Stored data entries
----
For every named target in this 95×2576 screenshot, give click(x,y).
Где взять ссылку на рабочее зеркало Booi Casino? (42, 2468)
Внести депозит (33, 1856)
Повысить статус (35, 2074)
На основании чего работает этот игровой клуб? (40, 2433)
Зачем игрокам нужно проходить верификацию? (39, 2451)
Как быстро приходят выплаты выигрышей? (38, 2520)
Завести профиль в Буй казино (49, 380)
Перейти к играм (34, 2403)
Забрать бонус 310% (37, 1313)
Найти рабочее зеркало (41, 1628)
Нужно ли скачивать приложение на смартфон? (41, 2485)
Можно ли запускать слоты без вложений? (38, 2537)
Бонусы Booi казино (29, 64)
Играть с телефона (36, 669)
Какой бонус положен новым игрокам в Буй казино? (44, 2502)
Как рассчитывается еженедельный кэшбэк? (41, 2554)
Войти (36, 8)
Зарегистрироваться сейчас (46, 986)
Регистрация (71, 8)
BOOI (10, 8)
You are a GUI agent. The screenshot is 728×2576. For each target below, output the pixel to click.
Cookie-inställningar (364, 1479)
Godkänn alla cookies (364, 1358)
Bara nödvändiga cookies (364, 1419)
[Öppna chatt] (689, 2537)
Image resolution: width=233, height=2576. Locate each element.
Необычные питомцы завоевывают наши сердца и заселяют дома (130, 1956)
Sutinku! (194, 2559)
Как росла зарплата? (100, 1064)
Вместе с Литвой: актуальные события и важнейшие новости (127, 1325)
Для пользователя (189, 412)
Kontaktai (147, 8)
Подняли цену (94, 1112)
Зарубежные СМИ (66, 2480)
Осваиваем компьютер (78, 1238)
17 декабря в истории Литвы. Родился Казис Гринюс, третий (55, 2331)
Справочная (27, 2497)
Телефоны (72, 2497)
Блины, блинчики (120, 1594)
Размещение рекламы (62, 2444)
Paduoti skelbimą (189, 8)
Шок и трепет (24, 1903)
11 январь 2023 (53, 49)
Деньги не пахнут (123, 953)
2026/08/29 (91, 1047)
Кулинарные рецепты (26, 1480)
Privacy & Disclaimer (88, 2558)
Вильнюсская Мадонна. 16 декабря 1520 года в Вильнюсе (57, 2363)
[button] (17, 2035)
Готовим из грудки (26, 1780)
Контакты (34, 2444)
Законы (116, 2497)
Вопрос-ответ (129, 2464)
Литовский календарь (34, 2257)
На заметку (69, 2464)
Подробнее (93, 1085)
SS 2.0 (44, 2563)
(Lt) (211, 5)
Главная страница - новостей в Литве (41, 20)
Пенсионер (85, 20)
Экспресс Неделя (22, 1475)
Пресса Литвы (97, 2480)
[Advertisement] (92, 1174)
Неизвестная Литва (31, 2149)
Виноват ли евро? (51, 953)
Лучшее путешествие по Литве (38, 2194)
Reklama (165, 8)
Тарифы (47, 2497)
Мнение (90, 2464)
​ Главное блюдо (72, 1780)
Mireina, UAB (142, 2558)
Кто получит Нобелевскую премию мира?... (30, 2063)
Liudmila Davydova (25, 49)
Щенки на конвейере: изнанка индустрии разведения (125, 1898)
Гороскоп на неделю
----
*PROBLEM REQUIREMENTS*. Copy exactly the line that contains "Зарубежные СМИ (66, 2480)" and every line after it, up to and including the last line of the records.

*EXPECTED ANSWER*.
Зарубежные СМИ (66, 2480)
Осваиваем компьютер (78, 1238)
17 декабря в истории Литвы. Родился Казис Гринюс, третий (55, 2331)
Справочная (27, 2497)
Телефоны (72, 2497)
Блины, блинчики (120, 1594)
Размещение рекламы (62, 2444)
Paduoti skelbimą (189, 8)
Шок и трепет (24, 1903)
11 январь 2023 (53, 49)
Деньги не пахнут (123, 953)
2026/08/29 (91, 1047)
Кулинарные рецепты (26, 1480)
Privacy & Disclaimer (88, 2558)
Вильнюсская Мадонна. 16 декабря 1520 года в Вильнюсе (57, 2363)
[button] (17, 2035)
Готовим из грудки (26, 1780)
Контакты (34, 2444)
Законы (116, 2497)
Вопрос-ответ (129, 2464)
Литовский календарь (34, 2257)
На заметку (69, 2464)
Подробнее (93, 1085)
SS 2.0 (44, 2563)
(Lt) (211, 5)
Главная страница - новостей в Литве (41, 20)
Пенсионер (85, 20)
Экспресс Неделя (22, 1475)
Пресса Литвы (97, 2480)
[Advertisement] (92, 1174)
Неизвестная Литва (31, 2149)
Виноват ли евро? (51, 953)
Лучшее путешествие по Литве (38, 2194)
Reklama (165, 8)
Тарифы (47, 2497)
Мнение (90, 2464)
​ Главное блюдо (72, 1780)
Mireina, UAB (142, 2558)
Кто получит Нобелевскую премию мира?... (30, 2063)
Liudmila Davydova (25, 49)
Щенки на конвейере: изнанка индустрии разведения (125, 1898)
Гороскоп на неделю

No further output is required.